Disposal of faecal sludge was never seen as a problem because when toilets got blocked, manual emptiers used to empty the waste containment and just release the sludge to the nearest drain or in water bodies. Water is getting scarce but we use more water as a medium to get rid of waste from toilets or for cleaning. Cities are spending large sums of funds to bring in water from afar, but invest very little in sanitation. Whereas proper investment in sanitation would reduce the utility cost for treating wastewater. And while centralised sewerage systems are being planned for, the reality is that on-site and decentralised wastewater management coupled with faecal sludge management will continue to be the only option to address wastewater management in urban areas in the meantime.
As a result of working together with SNV through our FSM programme, the local authorities in Khulna (Khulna City Corporation, Khulna Development Authority, Khulna Water Supply and Sewerage Authority, along with line departments) have each made a commitment that no wastewater should be disposed without treatment. They recently formed a technical team to come up with recommendations for further improvements to localised technical solutions and the workflow for the approval of buildings. With regard to the national building code, we already successfully advocated for the inclusion of an improved sanitary plan with septic tank and additional approval rounds for construction.

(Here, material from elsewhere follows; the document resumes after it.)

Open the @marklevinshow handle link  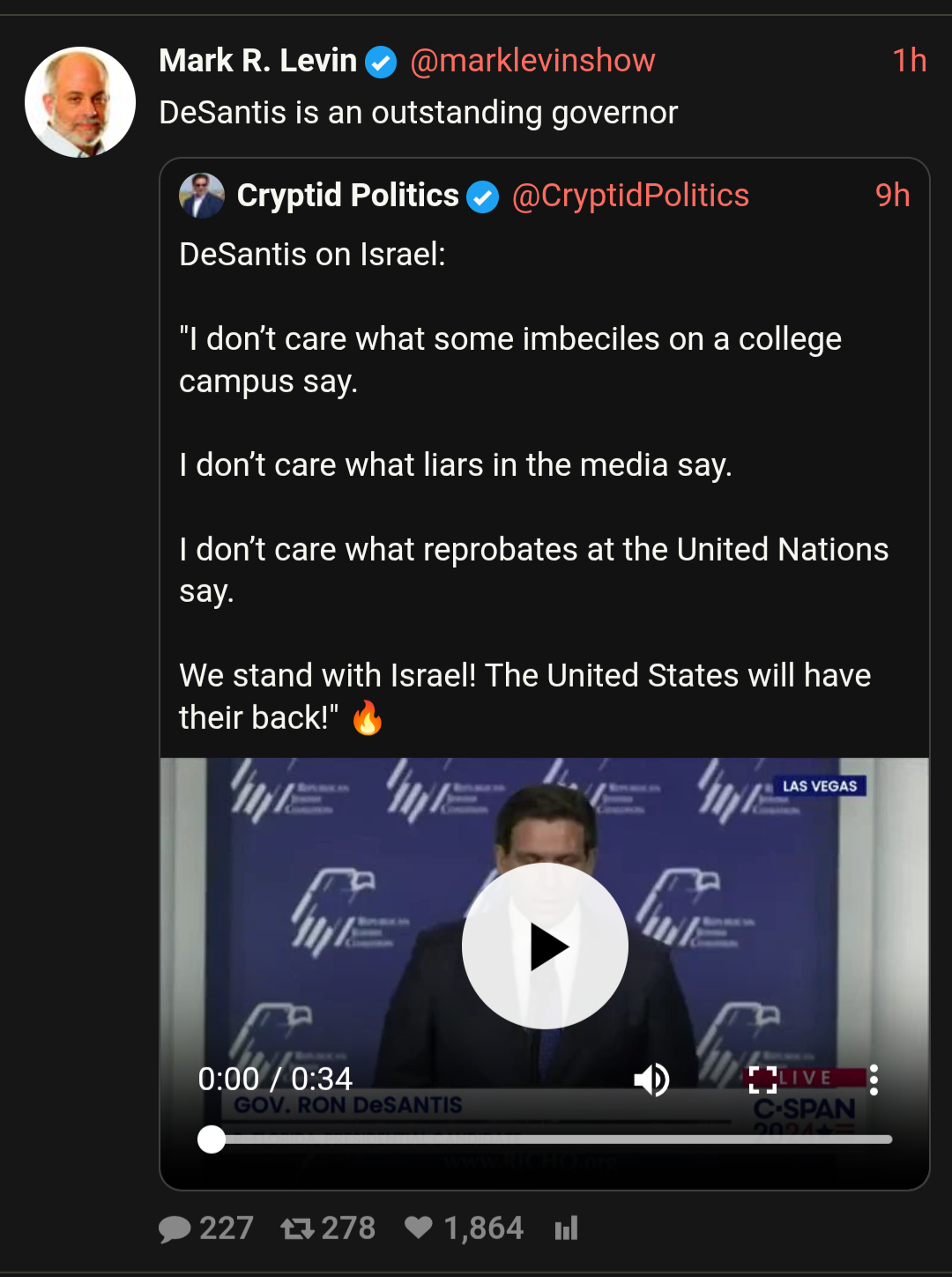click(532, 61)
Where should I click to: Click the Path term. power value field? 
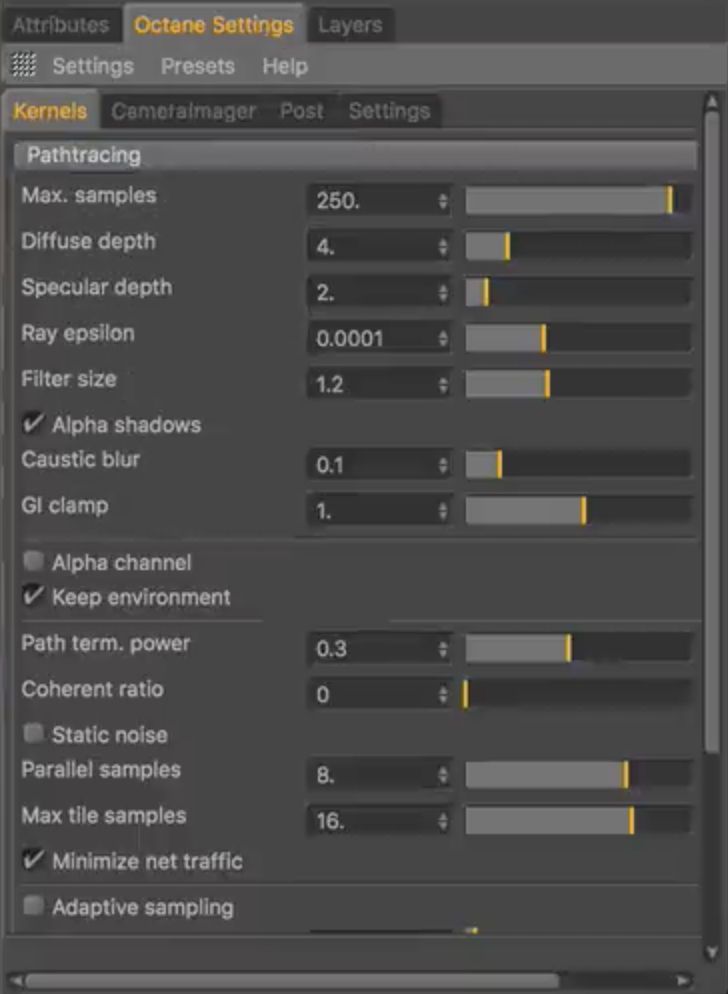pyautogui.click(x=372, y=649)

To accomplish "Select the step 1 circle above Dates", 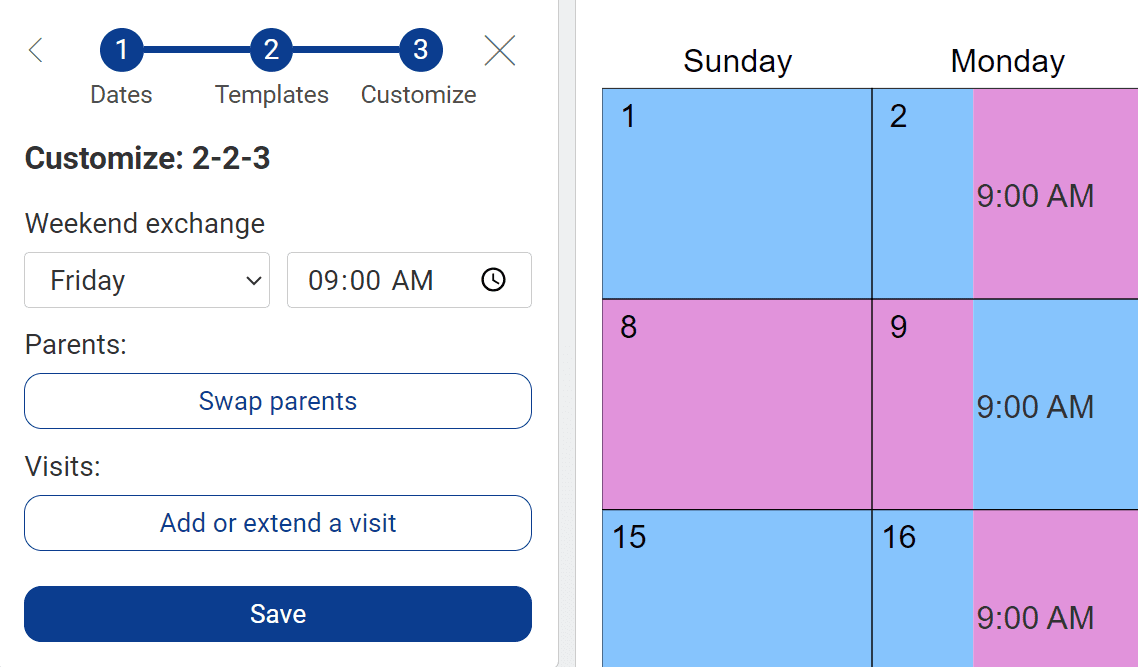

Increasingly, urban development is directed upwards, as there is limited space for horizontal development. This means that more and more people are living on smaller and smaller parcels, making it much more difficult to accommodate wastewater on-site through traditional on-site wastewater management technologies such as septic tank systems which require considerable space. Local authorities in Khulna have now also become interested in other wastewater management methodologies that can be applied to smaller parcels and include better treatment and disposal options.
So, let’s create some space for innovation and tackle the #wastewater challenge together!